30ds - Side lunges and push ups



  • deedzzz
    deedzzz Posts: 220 Member
    Don't feel bad about the pushups! It is my third round of 30DS and i did Ripped in 30 3 times, and pushups are my weakness!
    Do the modified version, try and do a couple of the normal ones from time to time. You will build up to! I can do 5 real pushups in a row... no way i can do real ones the whole time like Nathalie - she's a beast!
    and regarding the side lunges, lower the weight, instead of using both dumbbells, just use one which you hold with both hands!
    Good luck :)
  • apf2013
    apf2013 Posts: 53 Member
    I would go with lighter weights. I started w 1 lb, then on level 2 and 3 I increased to 3lb weights.

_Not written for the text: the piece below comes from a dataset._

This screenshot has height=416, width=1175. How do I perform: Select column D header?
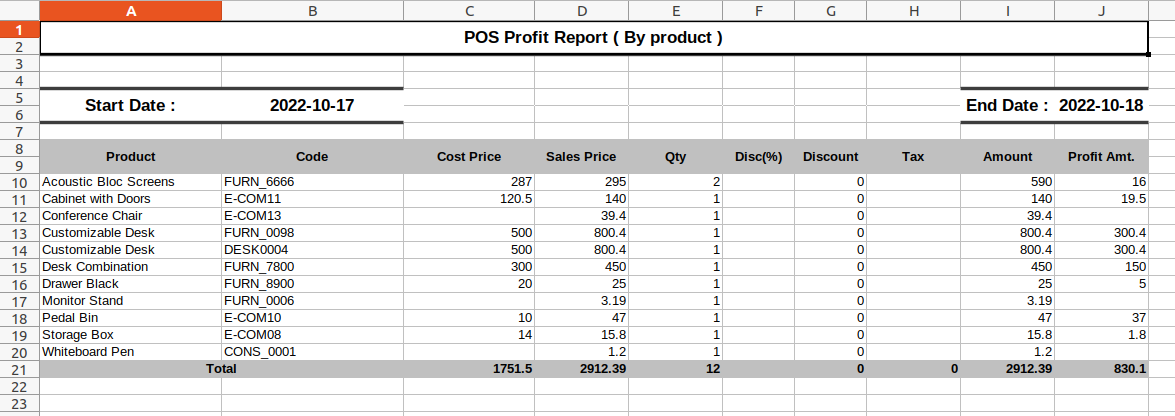click(x=582, y=10)
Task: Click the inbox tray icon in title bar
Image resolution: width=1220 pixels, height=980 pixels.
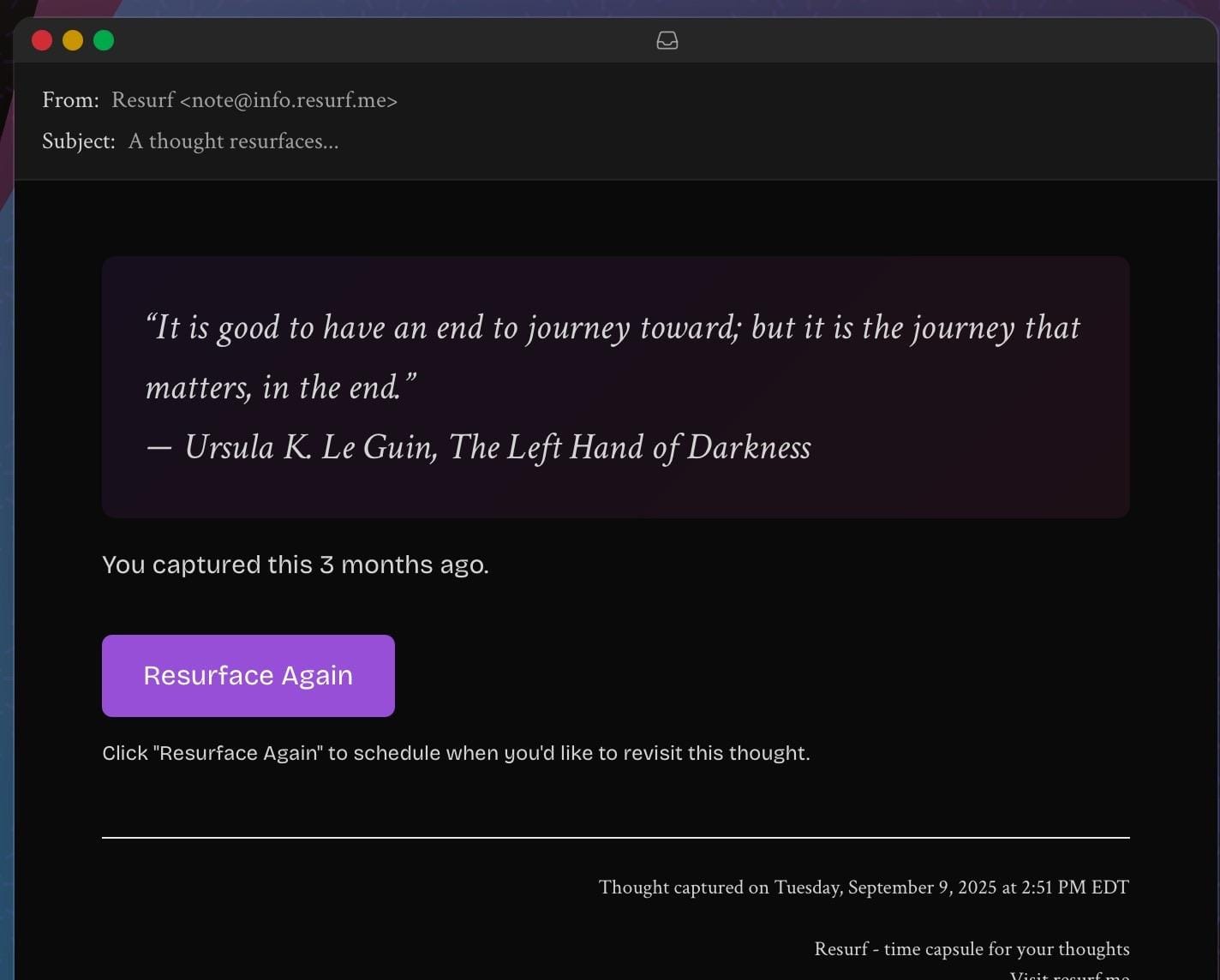Action: coord(667,40)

    i just started the program again w 5 lb weights. I am very surprised how much i have improved from day 1. Don't give up. Just try your best.

    Good luck.
  • plynn54
    plynn54 Posts: 912 Member
    Ive finished 30ds once, and have randomly done it here and there, now on day 5 of doing the whole thing again. I still can not do real push ups, still on the knees. The side lunges, I started with 2.5 wrist weights and now use those with 5lbs weights so 7.5 lbs and its easy now at first the 2.5 lbs were too much lol. It will get easier
  • sdkyne
    sdkyne Posts: 77 Member
    Great thread and great advice. Im doing 30ds for the first time and am on Level 1 day 9. I'm doing modified all the way thru all the levels with no shame! Then I'll go back and do 30ds again to turn up the volume. I switch from holding two weights to one for some of the strength moves during the first round and then back to two as well.
  • S3r3knitty
    S3r3knitty Posts: 160 Member
    I think that's a bit heavy for straight arm lifts. Can you use some cans of soup or filled water bottles instead?
    I was thinking about that already but I don't have anything I could use instead but I will try what deedz suggested, to hold one with both hands .

    Thanks again for all the great suggestion. It's comforting to hear that it's not only me
  • SoDamnHungry
    SoDamnHungry Posts: 6,999 Member
    I actually find level 2 to be easier than level 1. The cardio is a little more intense, but the strength isn't as difficult. Never wait until you can do it perfectly to move up a level. I've done levels 1 and 2, looked amazing after them, and still have trouble with those stupid side lunges.
  • evilangelwings
    evilangelwings Posts: 14 Member
    I am on day 6 of the shred and have exactly the same issue. Up until I year ago I did kickboxing one on one for 4 years, and even by the time I'd stopped, I still could not do a full, proper push up. So, I wouldn't worry about it.
    If you can do all the other moves Natalie style, you're obviously getting fitter. Even though I can't do lunges or push ups at the standard of the workout, I plan on moving upto level 2 just because everything else seems too easy for me now and I have to push myself. Maybe you could work on the push ups or lunges outside of the video?
  • slimandfab13
    slimandfab13 Posts: 25 Member
    We are the same! It feels like my arms are going to give up any moment during the side lunges with arm lifts. And I'm also doing push ups anita-style. Hopefully our arms get stronger as we progress. We can do it! :D
  • Giraffe33991
    Giraffe33991 Posts: 434 Member
    I started with 30DS years ago and was barely able to keep up with Natalie but did the best I could., By the end of that 1st month, it was way easier. Now going back to 30DS every now and then it is just so easy. So I add more weight.

    Bottom line, do your best and adjust up or down when you need to. Just remember to challenge youself and don't be too easy on yourself. After all, it is ONLY 20 minutes long!